How to cover a city election from your La-Z-Boy


A while back I said I'd write something about this. The folks at the Tulsa Whirled have developed a skill of seeming to do actual news reporting, when in fact they're taking the easy way out. This is especially true when it comes to campaigns.

Today's Whirled articles about the District 4, District 2, and District 5 contests illustrate the point. Because I know several of the City Council candidates, I know that the candidates for the general election each received a questionnaire. The questions were, roughly, (1) what projects would you favor including on the next general obligation bond issue; (2) would you support a special sales tax earmarked for public safety; (3) would you support a special sales tax to fund public transit (the bus system); (4) what are your priorities.

So the candidates filled out their questionnaires. Whirled reporter Brian Barber then took the replies and rearranged the quotes, using some direct quotes and some paraphrasing, to make it look like he actually interviewed the candidates. All this without actually ever meeting the candidates face to face or even speaking to them by phone.

The Whirled did exactly the same thing, but with a different set of questions, during the primaries. The initial questionnaire also included a personal history, on which a candidate had to disclose any felonies, restraining orders, divorces, etc. The Whirled's questionnaire appears to come verbatim (without credit) from this website.

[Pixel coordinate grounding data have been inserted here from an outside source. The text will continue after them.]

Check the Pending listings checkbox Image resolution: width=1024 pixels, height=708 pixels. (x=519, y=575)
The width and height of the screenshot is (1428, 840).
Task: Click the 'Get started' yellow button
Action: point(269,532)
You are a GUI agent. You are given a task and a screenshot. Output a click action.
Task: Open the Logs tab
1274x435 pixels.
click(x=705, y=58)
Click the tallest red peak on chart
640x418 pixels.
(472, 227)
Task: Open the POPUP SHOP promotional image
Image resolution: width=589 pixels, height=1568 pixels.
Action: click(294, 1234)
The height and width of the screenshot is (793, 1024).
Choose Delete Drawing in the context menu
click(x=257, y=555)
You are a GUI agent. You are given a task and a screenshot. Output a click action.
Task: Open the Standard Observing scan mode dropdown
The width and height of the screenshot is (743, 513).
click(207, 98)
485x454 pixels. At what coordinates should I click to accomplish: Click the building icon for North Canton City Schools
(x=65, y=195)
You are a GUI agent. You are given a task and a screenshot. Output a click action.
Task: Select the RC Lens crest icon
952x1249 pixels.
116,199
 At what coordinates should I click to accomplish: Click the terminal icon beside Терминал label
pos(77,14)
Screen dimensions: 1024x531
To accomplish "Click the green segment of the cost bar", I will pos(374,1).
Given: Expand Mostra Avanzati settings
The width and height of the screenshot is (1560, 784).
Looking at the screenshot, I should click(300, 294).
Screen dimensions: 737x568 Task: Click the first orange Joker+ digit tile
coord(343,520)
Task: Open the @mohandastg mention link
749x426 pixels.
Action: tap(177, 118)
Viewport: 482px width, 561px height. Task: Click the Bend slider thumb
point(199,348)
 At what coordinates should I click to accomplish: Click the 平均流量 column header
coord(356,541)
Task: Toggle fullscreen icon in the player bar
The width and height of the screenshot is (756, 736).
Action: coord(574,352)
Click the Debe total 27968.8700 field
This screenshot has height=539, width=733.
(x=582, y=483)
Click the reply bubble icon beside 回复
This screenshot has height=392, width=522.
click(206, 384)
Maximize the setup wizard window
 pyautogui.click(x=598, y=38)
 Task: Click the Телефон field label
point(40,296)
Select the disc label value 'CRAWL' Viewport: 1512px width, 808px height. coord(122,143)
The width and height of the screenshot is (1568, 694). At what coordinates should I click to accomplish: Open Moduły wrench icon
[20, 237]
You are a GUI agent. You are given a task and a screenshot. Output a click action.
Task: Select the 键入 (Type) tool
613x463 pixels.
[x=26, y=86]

Rather than disclosing all the information provided by all the candidates, the Whirled chose to follow up and report information that would embarrass the candidates the editorial board opposes, and leave unreported anything embarrassing about the candidates the editorial board supports. For example, the Whirled didn't tell you about Randy Sullivan's pending divorce or that Tom Baker is on at least his third marriage (here's the marriage license for the marriage before his current one, in 1991). None of us are without sin or past mistakes, but it's clear that the Whirled didn't want its readers to know that its pet candidates had these kinds of problems, as it might be the factor to push a voter to the other side.

If the Whirled were going to actively pursue reporting on the campaign, they might interview the candidates themselves. They might attend candidate forums and campaign events. They might ask a candidate's supporters to say why they support one candidate and oppose the other. But this would require some actual effort.

But, dear Whirled reporters, if you're determined to take the easy way out, go all the way and print the responses you receive from the candidates as is. Don't go to the trouble of slanting them and making them look like a news story. Your readers will be better served if they read the candidates' own words. And you'll have that much more time to play solitaire on your computer!

MORE: One other thing that stinks about these articles -- it makes it appear that the candidates chose these issues to address, when they are answering the only questions the Whirled is allowing them to answer.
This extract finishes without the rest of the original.